Isso significa que ninguém pode renunciar ao exercício do próprio direito de ação ou à ampla defesa diante de eventual lesão. Assim, a doutrina majoritária entende que é nulo e ineficaz o denominado pactum de non petendo, cláusula pela qual uma das partes se compromete a não recorrer ao Poder Judiciário, ou ainda, que autoriza, de antemão, a prática de atos de constrição judicial sem contraditório, e de defesa.
Imagine-se, por exemplo, a hipótese em que um cônjuge, no âmbito de uma convenção processual, comprometa-se a não requerer a quebra de sigilo bancário da outra parte, justamente a prova que poderia elucidar questões patrimoniais relevantes. Tal cláusula interferiria no poder de cautela do magistrado, comprometeria o princípio do contraditório e da ampla defesa, e, por consequência, violaria o devido processo legal.
São nulas, portanto, cláusulas que:
Implicam renúncia irrestrita ao direito de ação;
Autorizam medidas constritivas sem contraditório;
Impedem ou limitam indevidamente a produção de provas essenciais;
Comprometem a formação do convencimento do juiz;
Ofendem garantias constitucionais do devido processo legal.

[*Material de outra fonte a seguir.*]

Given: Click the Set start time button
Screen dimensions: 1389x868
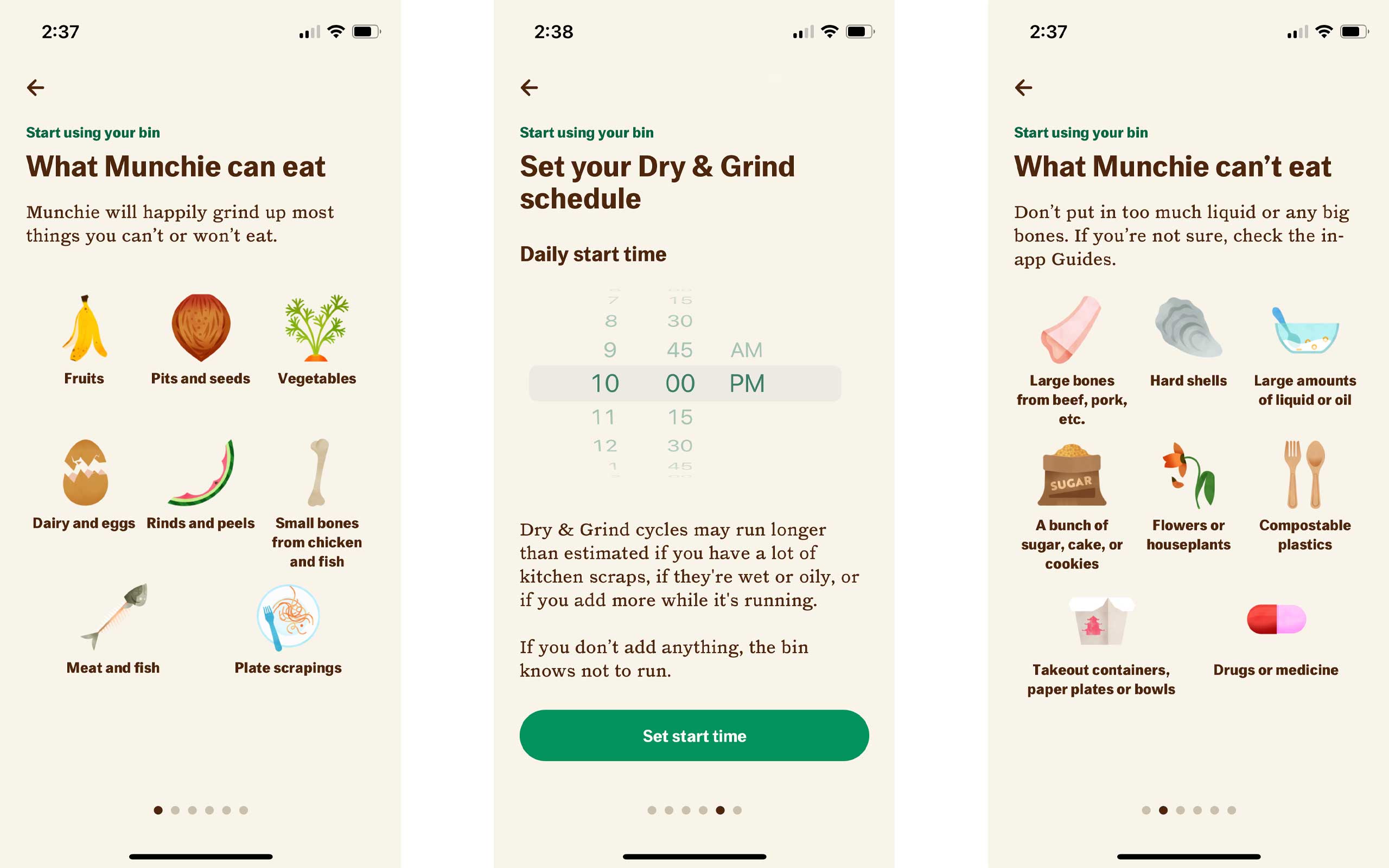Looking at the screenshot, I should pyautogui.click(x=694, y=736).
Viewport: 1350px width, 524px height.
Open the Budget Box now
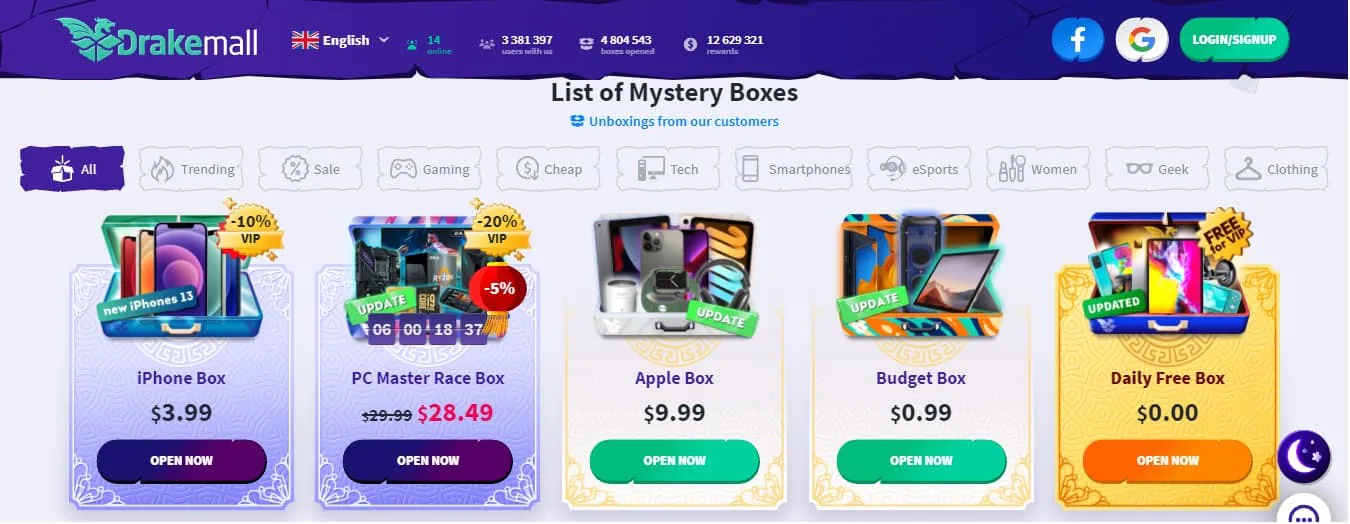tap(921, 461)
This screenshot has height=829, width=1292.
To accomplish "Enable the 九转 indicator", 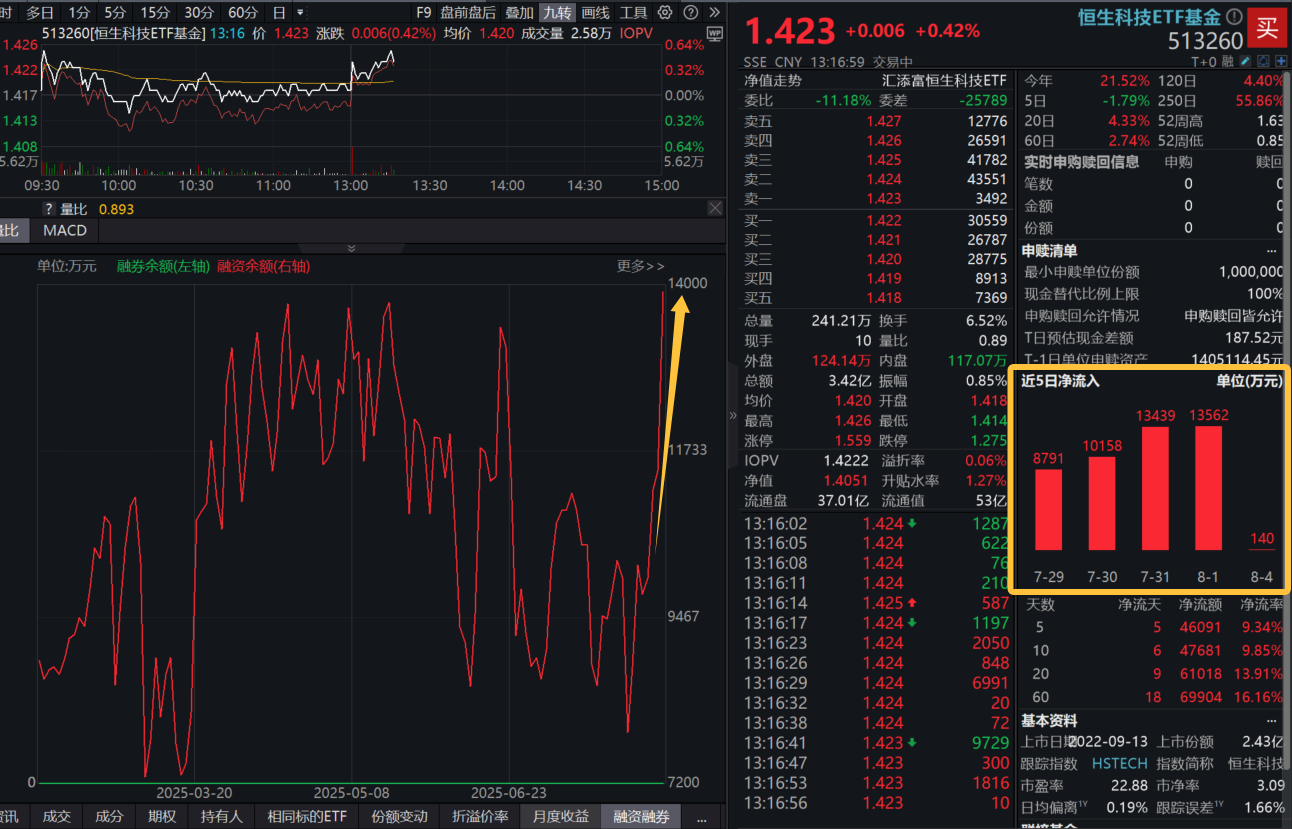I will (x=557, y=13).
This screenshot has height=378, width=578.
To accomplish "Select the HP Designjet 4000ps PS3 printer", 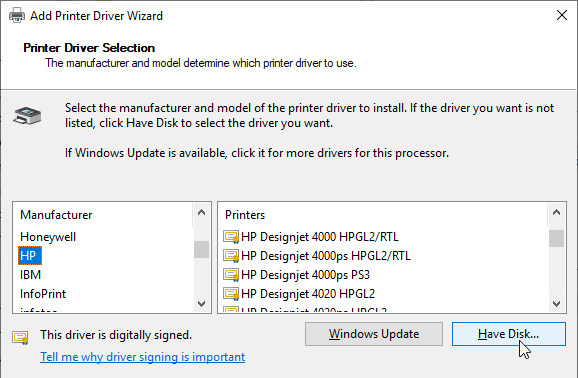I will (305, 275).
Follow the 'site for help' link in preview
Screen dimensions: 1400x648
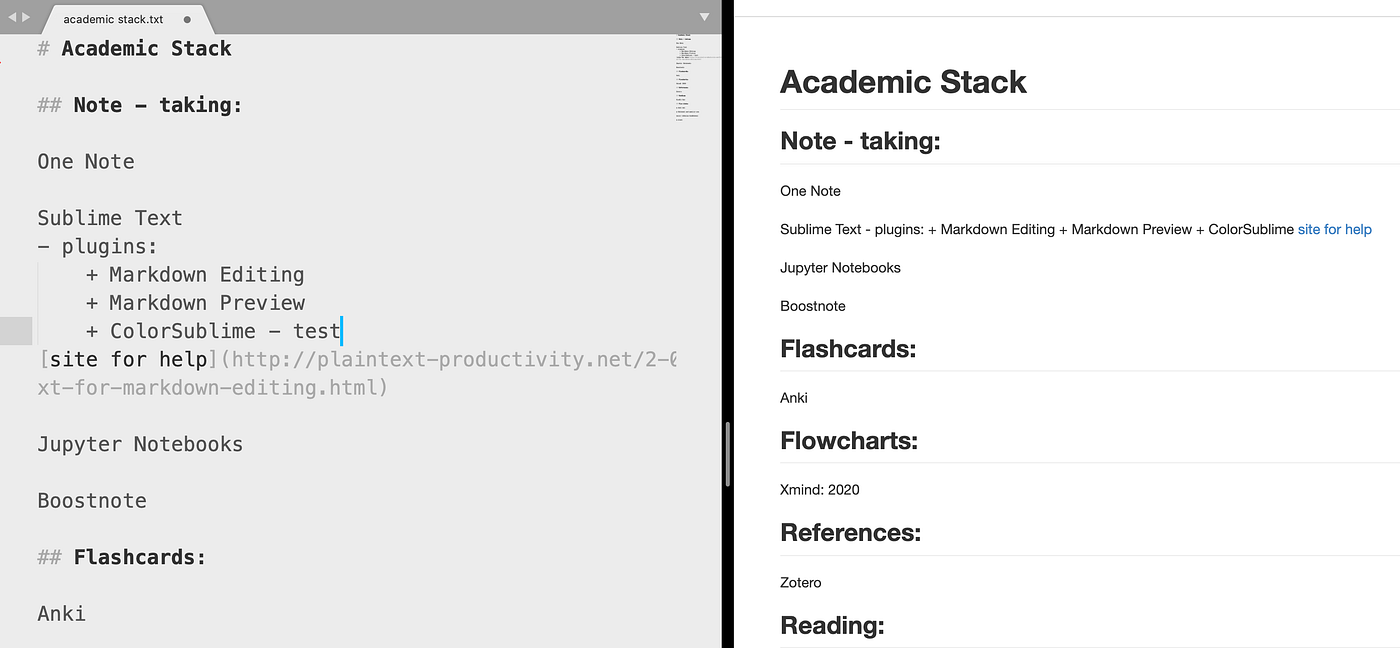point(1334,229)
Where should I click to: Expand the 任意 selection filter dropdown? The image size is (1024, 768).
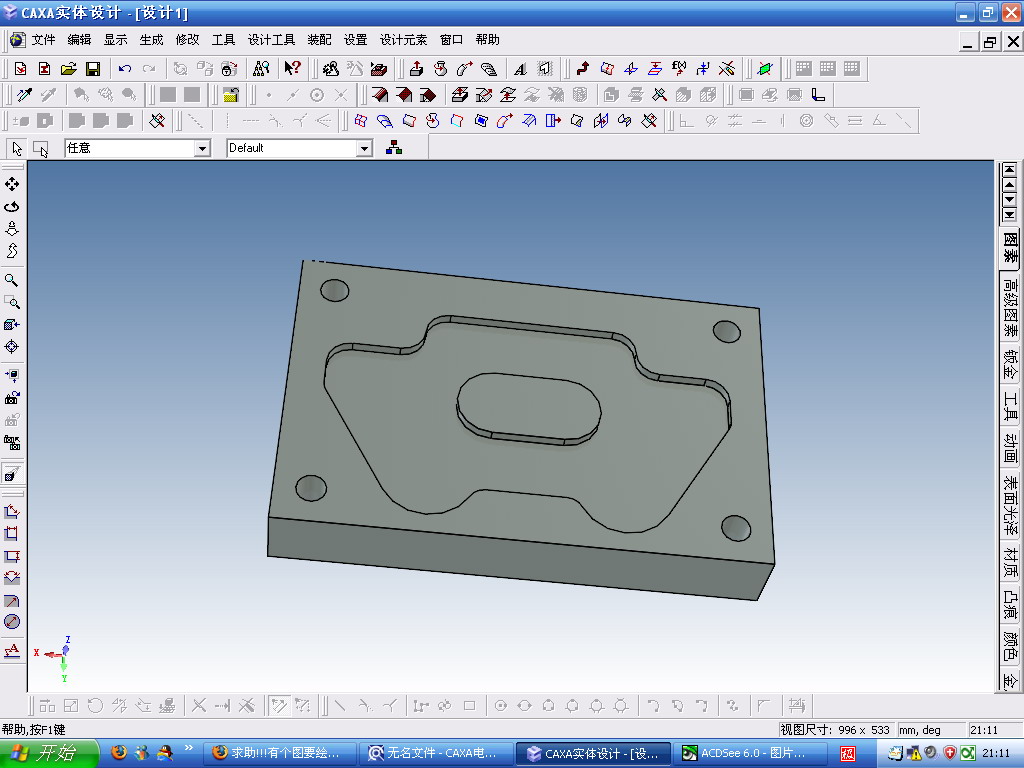pos(202,149)
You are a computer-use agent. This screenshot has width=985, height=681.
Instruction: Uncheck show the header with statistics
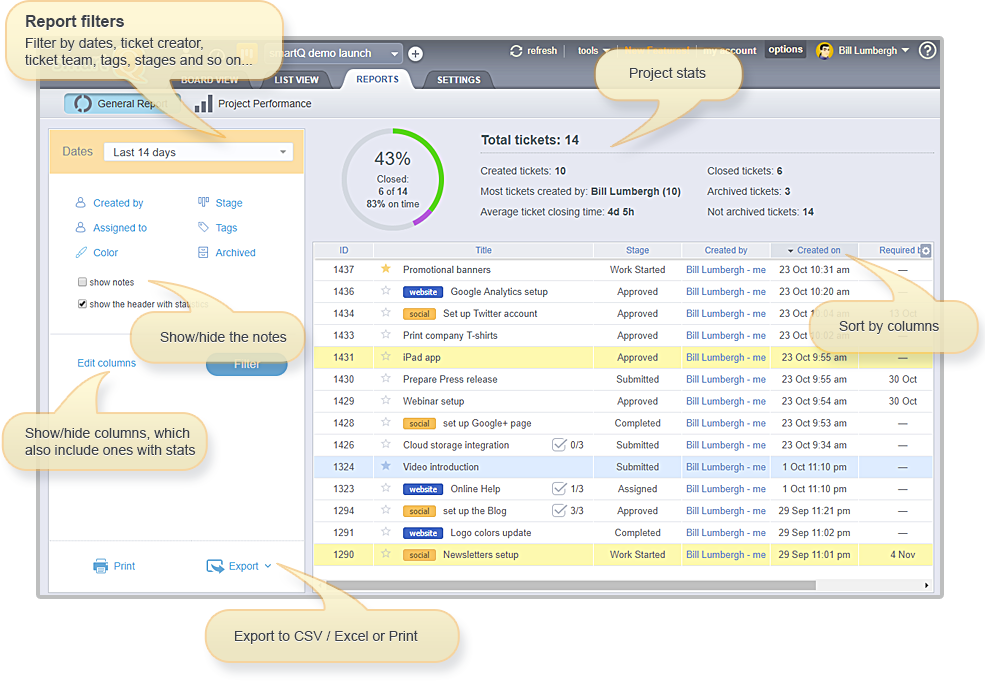pyautogui.click(x=82, y=304)
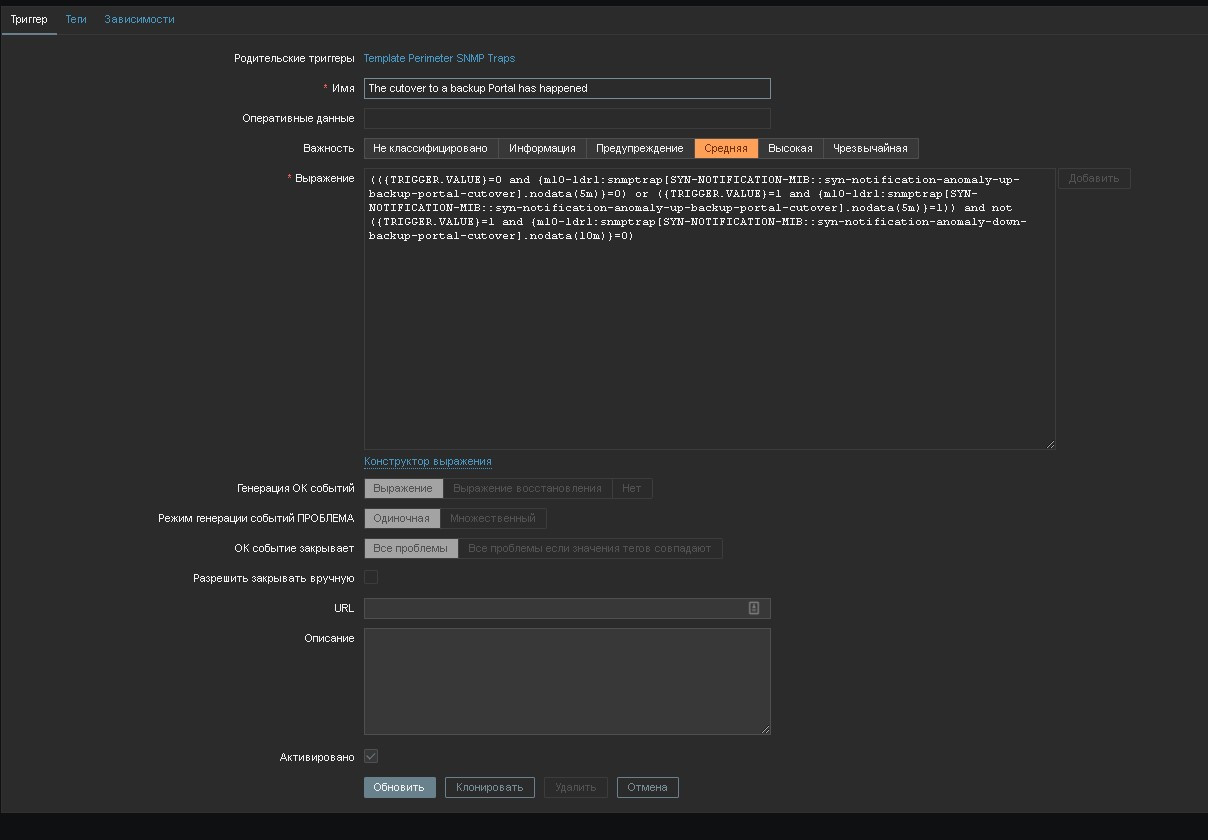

A ampliação da autonomia da vontade reforça a concepção de um processo civil democrático e cooperativo. No Direito de Família, essa flexibilidade contribui para maior previsibilidade e efetividade na resolução de conflitos, desde que observados os limites legais, a boa-fé e a proteção dos direitos indisponíveis.
Os pactos antenupciais, os contratos de convivência, plano de parentalidade ganham nova função social, atuando como instrumentos eficazes de autorregulação. Entretanto, é essencial a atuação técnica dos operadores do Direito para assegurar que tais convenções respeitem os valores constitucionais, evitando abusos e promovendo justiça e equidade no processo.
Referências (ABNT)
ALVIM, Eduardo Arruda; GRANADO, Daniel Willian; FERREIRA, Eduardo Aranha. Direito processual civil. 6. ed. São Paulo: Saraiva Educação, 2019.
BUENO, Cassio Scarpinella. Manual de direito processual civil: volume único. 5. ed. rev. e atual. São Paulo: Saraiva Educação, 2019.
CABRAL, Antonio do Passo. Convenções processuais: teoria geral dos negócios jurídicos processuais. 3. ed. Salvador: Juspodivm, 2020.
DIDIER Jr., Fredie. Curso de direito processual civil: introdução ao direito processual civil, parte geral e processo de conhecimento. 24. ed. Salvador: Juspodivm, 2022.
DINIZ, Maria Helena. Curso de Direito Civil Brasileiro. 33. ed. São Paulo: Saraiva, 2018. v. 1.
FARIAS, Cristiano Chaves de; ROSENVALD, Nelson. Curso de direito civil: família. 11. ed. Salvador: Juspodivm, 2020.
GOMES, Orlando. Contratos. 37. ed. Rio de Janeiro: Forense, 2020.
MARINONI, Luiz Guilherme; ARENHART, Sérgio Cruz; MITIDIERO, Daniel. Novo Código de Processo Civil comentado. 3. ed. São Paulo: RT, 2019.
NERY JUNIOR, Nelson; NERY, Rosa Maria de Andrade. Código de Processo Civil comentado. 17. ed. São Paulo: RT, 2023.
THEODORO JÚNIOR, Humberto. Curso de Direito Processual Civil. 65. ed. Rio de Janeiro: Forense, 2023.